┌─ Extrait
Un seul, ou plutôt une seule interprète, Mme Ritter-Ciampi (la comtesse), a chanté musicalement la musique de Mozart. Les qualités, fort estimables ailleurs, de M. Vieuille, ne le désignaient guère pour le rôle de Figaro. Sachons-lui gré de l’avoir tenu convenablement en dépit de sa propre nature. Soldat et soldat courageux, soldat blessé de la grande guerre, comment le jeune M. Fontaine eût-il pris aux tranchées les allures et le ton du comte Almaviva ? L’opérette pouvait encore moins apprendre à Mlle Edmée Favart, qui s’y montra fort gentille, dans quel esprit et dans quel sentiment, — l’un et l’autre sont ici nécessaires, — se chantent les deux airs de Chérubin. Enfin la voix et le style de Mlle Vallandri (Suzanne) ont je ne sais quoi de raide et de lourd. La verve, la joie, la grâce légère, lui font défaut à tout moment, et quand vient le plus beau moment de son rôle, un des plus beaux de la musique entière, il lui manque la poésie. L’air des marronniers ! C’est là pourtant, et même un peu plus tôt, au cours de l’admirable et mystérieux préambule, c’est là qu’il faut prendre de ces « temps » dont nous parlions tout à l’heure. C’est là qu’il sied, ne fût-ce qu’une seconde, de s’attarder, de rêver, de se troubler vaguement et de s’attendrir. C’est là que la voix doit s’épancher, sfogarsi, disent les Italiens, et l’âme, l’âme tout entière, s’abandonner avec la voix.
└─
┌─ Extraits de données
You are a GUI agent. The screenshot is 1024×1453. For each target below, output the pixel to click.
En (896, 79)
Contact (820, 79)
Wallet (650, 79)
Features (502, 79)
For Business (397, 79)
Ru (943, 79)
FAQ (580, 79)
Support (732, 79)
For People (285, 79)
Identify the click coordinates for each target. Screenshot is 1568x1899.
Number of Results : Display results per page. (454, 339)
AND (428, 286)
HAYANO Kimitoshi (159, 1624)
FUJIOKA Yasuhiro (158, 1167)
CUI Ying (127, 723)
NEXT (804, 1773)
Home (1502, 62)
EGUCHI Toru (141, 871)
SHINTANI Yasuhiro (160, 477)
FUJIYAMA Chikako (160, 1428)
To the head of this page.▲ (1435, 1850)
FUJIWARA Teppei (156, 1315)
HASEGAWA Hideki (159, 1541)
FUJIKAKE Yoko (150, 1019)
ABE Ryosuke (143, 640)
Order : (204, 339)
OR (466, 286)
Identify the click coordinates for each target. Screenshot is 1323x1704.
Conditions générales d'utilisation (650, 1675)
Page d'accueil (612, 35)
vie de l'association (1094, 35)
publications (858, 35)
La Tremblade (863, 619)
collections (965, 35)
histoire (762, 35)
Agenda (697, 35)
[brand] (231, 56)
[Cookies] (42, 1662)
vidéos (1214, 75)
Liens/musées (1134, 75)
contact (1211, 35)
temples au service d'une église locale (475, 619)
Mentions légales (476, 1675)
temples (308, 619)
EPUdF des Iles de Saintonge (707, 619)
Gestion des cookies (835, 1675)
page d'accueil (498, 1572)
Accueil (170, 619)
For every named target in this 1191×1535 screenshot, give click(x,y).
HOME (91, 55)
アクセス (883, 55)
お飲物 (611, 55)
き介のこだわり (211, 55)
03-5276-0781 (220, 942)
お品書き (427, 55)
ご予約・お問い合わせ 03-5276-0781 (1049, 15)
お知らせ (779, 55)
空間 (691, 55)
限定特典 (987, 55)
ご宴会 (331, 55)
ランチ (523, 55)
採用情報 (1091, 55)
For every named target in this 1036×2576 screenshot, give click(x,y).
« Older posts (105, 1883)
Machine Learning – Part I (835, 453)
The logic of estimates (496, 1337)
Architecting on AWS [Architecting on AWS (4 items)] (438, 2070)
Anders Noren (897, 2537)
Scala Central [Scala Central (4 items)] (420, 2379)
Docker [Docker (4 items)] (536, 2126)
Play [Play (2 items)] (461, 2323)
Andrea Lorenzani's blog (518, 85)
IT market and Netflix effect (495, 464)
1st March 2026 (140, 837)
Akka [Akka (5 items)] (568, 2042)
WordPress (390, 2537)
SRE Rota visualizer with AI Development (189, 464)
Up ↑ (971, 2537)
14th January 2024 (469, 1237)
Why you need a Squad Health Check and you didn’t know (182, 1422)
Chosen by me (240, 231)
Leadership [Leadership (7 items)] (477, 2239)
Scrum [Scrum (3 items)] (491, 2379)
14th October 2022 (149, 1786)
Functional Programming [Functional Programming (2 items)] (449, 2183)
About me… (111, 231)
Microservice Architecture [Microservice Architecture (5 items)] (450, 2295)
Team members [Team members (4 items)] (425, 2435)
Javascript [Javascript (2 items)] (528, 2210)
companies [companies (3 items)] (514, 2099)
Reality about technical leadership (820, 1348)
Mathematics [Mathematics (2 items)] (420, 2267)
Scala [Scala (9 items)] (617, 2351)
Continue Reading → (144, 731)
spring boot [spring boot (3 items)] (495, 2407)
└─
## Consigne:
Répondez brièvement d'après l'extrait :
(a) Quelle interprète a chanté musicalement la musique de Mozart, et dans quel rôle ?
(b) Quel rôle tenait Mlle Vallandri ?
(c) Quel mot italien est cité pour dire que la voix doit s'épancher ?
Veuillez vous appuyer uniquement sur l'extrait.

## Réponse:
(a) Mme Ritter-Ciampi, dans le rôle de la comtesse.
(b) Suzanne.
(c) Sfogarsi.